WHAT THE TASK ASKS: Search the records below for the word "agent", then return every line where it appears.

Saved data entries
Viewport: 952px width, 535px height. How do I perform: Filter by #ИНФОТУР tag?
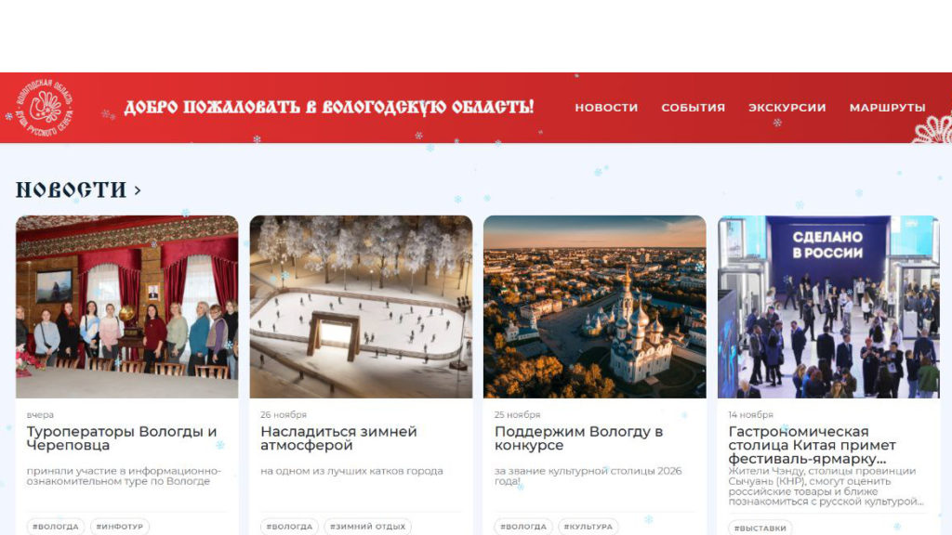(x=120, y=527)
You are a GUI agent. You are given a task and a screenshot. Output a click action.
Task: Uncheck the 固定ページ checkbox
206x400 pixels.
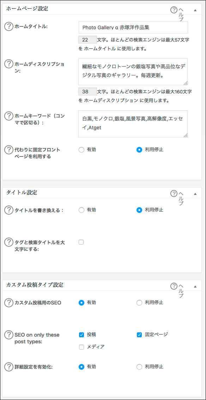pyautogui.click(x=139, y=335)
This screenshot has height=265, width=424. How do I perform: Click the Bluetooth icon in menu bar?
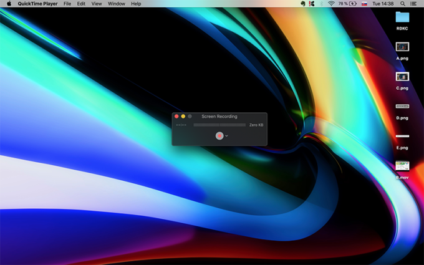(x=321, y=4)
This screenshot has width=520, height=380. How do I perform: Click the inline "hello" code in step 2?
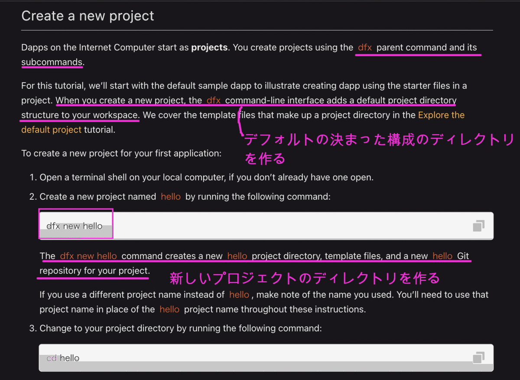171,196
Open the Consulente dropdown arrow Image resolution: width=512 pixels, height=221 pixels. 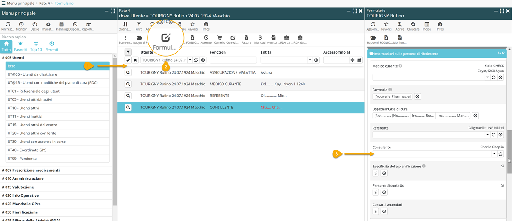pyautogui.click(x=494, y=154)
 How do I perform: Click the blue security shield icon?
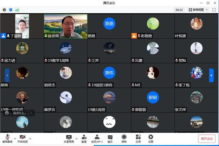click(11, 10)
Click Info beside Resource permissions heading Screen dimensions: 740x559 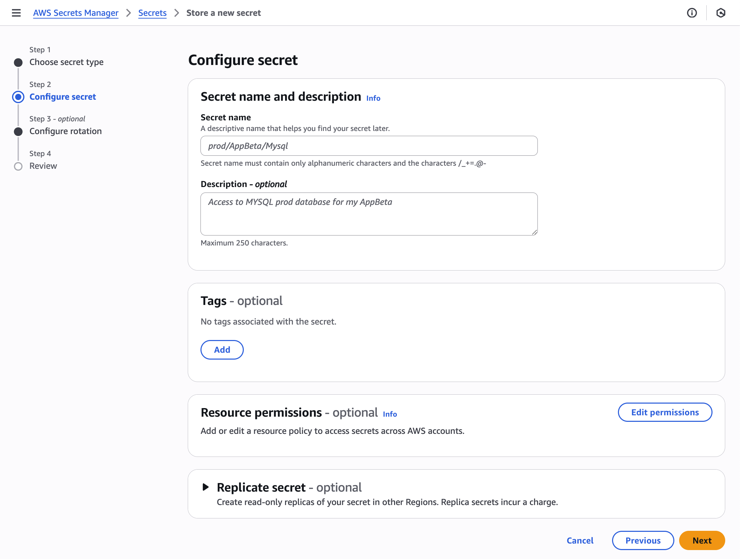pos(390,414)
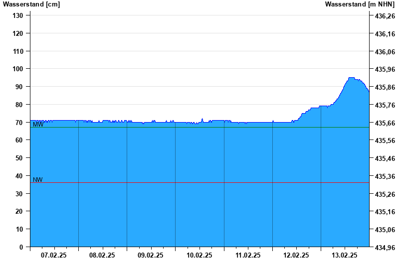Select the 12.02.25 date label
This screenshot has height=274, width=399.
296,255

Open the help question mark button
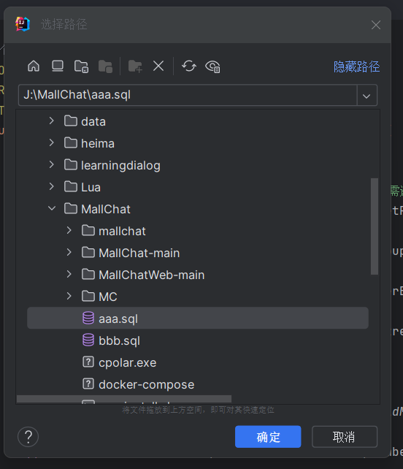28,437
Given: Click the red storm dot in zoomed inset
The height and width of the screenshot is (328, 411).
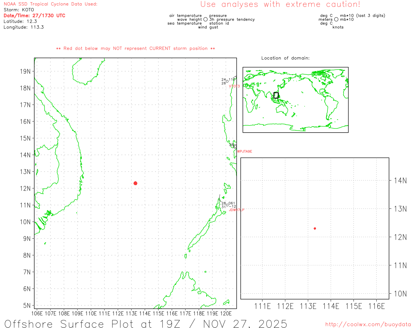Looking at the screenshot, I should (315, 228).
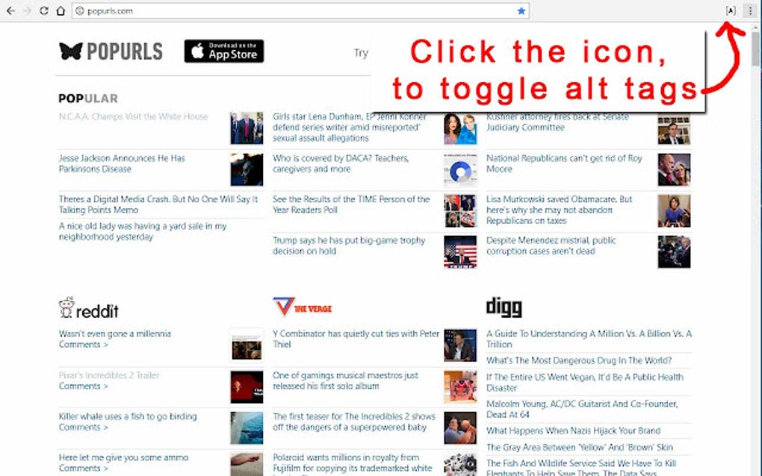Open the Jesse Jackson Parkinsons Disease article
The height and width of the screenshot is (476, 762).
[x=122, y=163]
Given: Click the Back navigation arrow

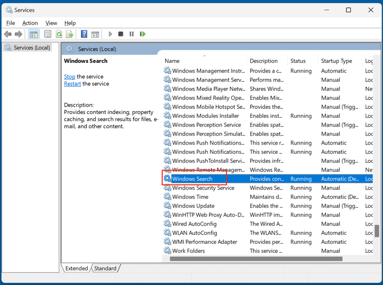Looking at the screenshot, I should click(x=8, y=34).
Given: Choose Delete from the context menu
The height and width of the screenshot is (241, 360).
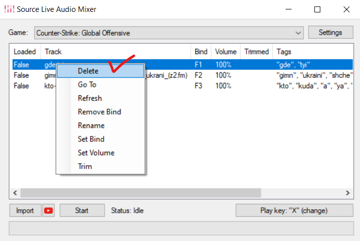Looking at the screenshot, I should point(88,71).
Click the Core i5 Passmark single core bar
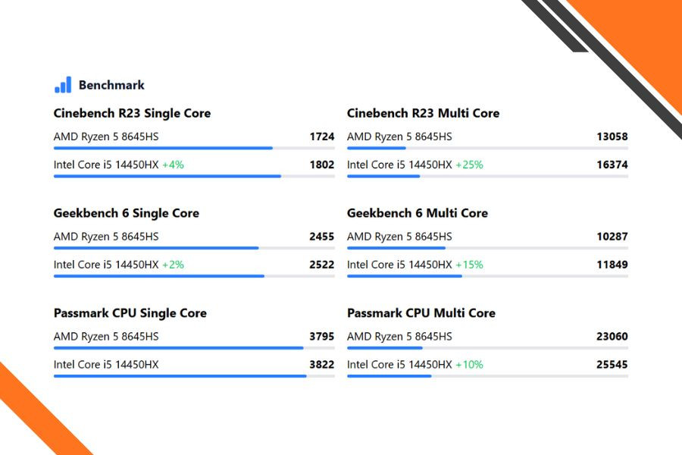Screen dimensions: 682x455 (x=180, y=375)
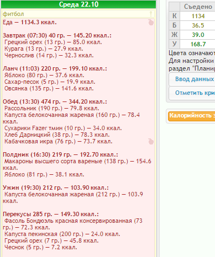Click the apple icon beside Еда total
Screen dimensions: 215x257
click(x=151, y=22)
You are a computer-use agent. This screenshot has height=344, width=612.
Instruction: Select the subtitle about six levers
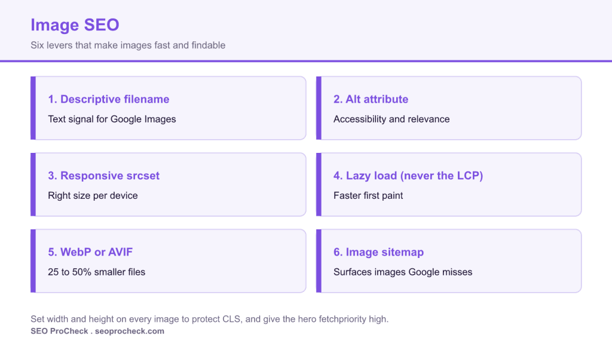[x=128, y=45]
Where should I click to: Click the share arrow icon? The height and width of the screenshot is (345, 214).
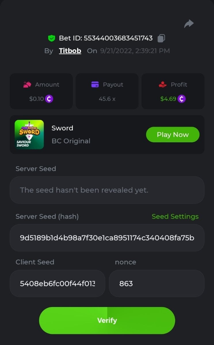click(189, 24)
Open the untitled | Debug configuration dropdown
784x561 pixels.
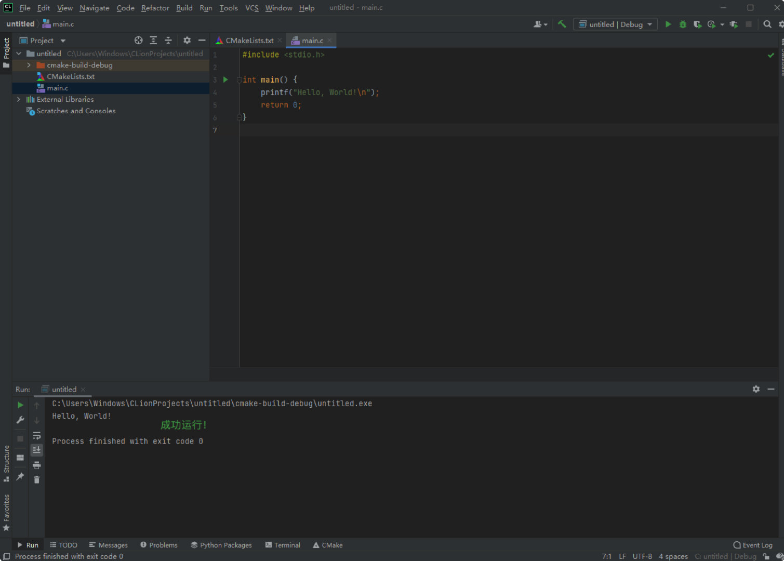(x=615, y=24)
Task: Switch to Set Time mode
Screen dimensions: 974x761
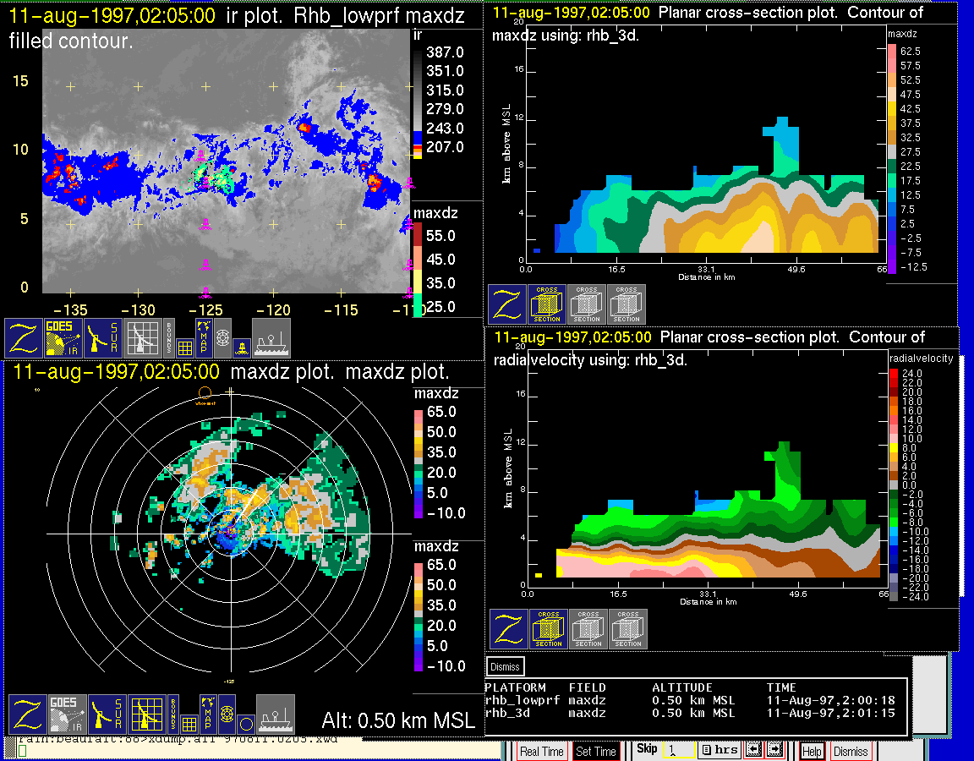Action: coord(595,751)
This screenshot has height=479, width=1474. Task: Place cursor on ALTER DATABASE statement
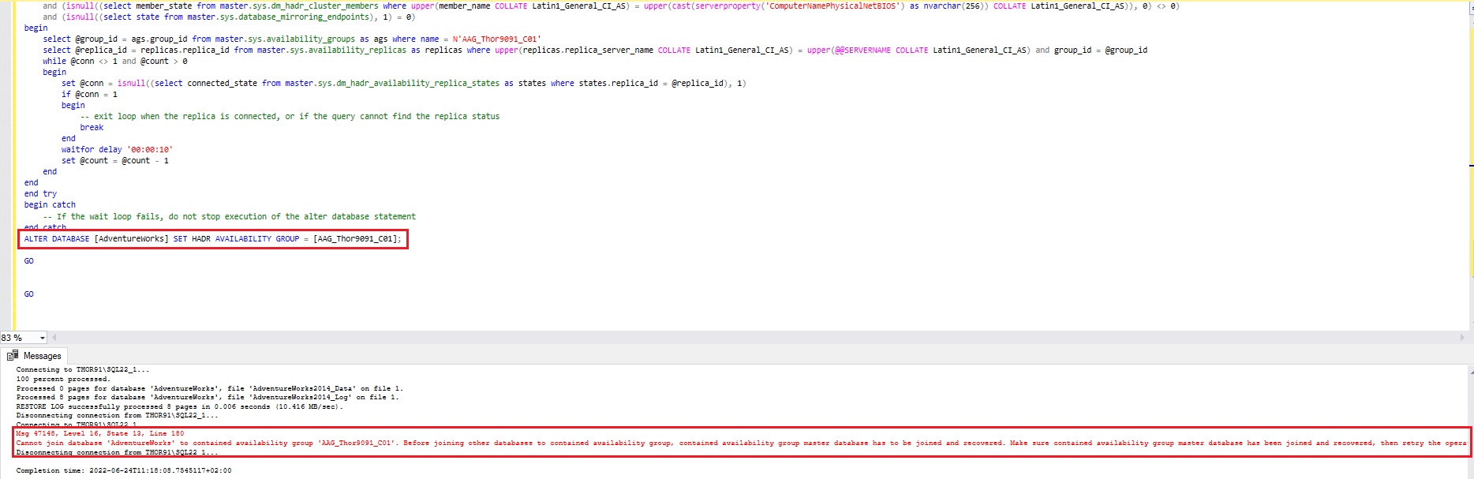211,239
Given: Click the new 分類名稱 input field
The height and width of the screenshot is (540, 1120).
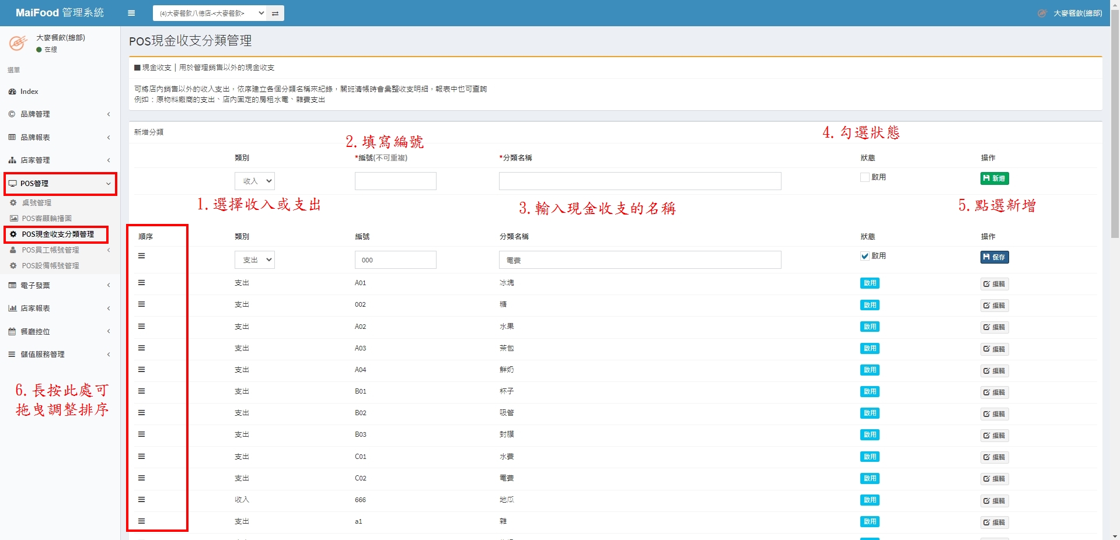Looking at the screenshot, I should (x=640, y=181).
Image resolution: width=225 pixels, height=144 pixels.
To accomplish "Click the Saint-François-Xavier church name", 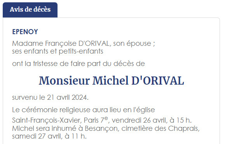I will pos(46,120).
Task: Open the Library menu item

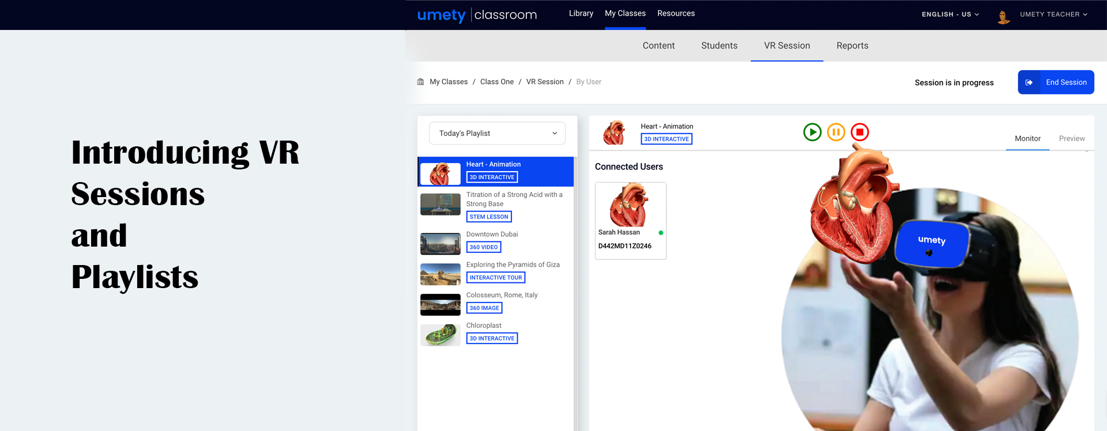Action: coord(581,13)
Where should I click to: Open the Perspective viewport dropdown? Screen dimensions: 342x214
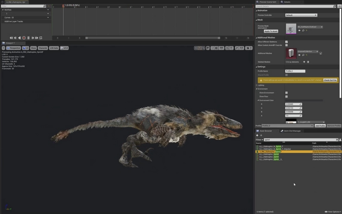click(13, 48)
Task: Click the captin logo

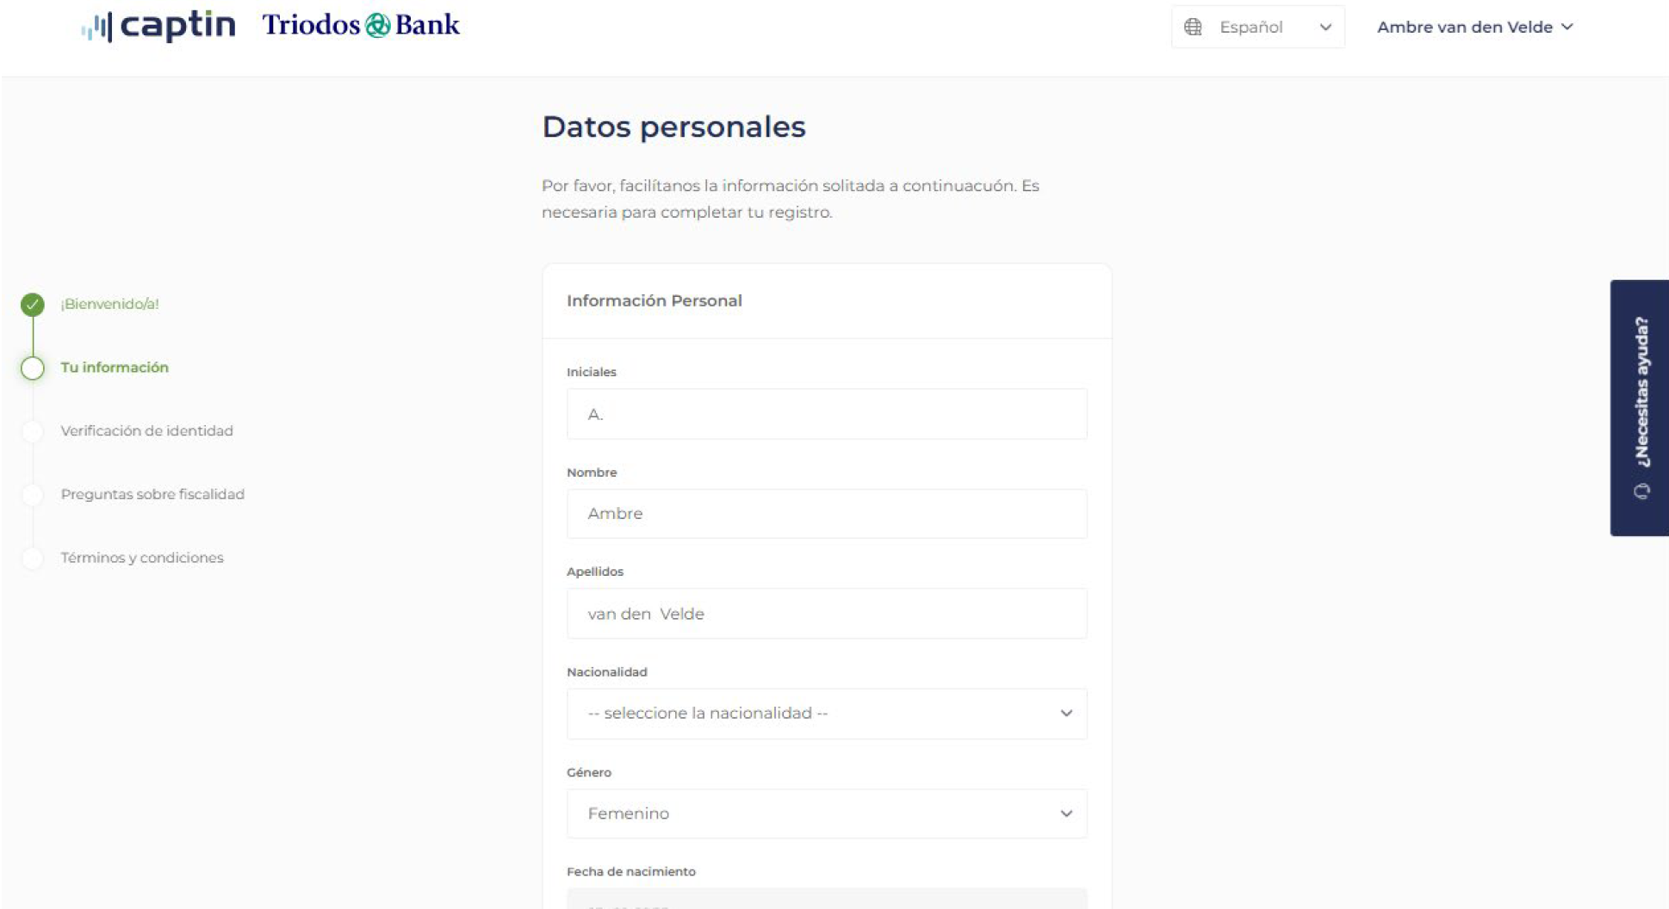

ANSWER FOR THIS EXERCISE:
You are a GUI agent. You are given a task and a screenshot. Output a click action.
You are a computer-use agent. This screenshot has height=344, width=612.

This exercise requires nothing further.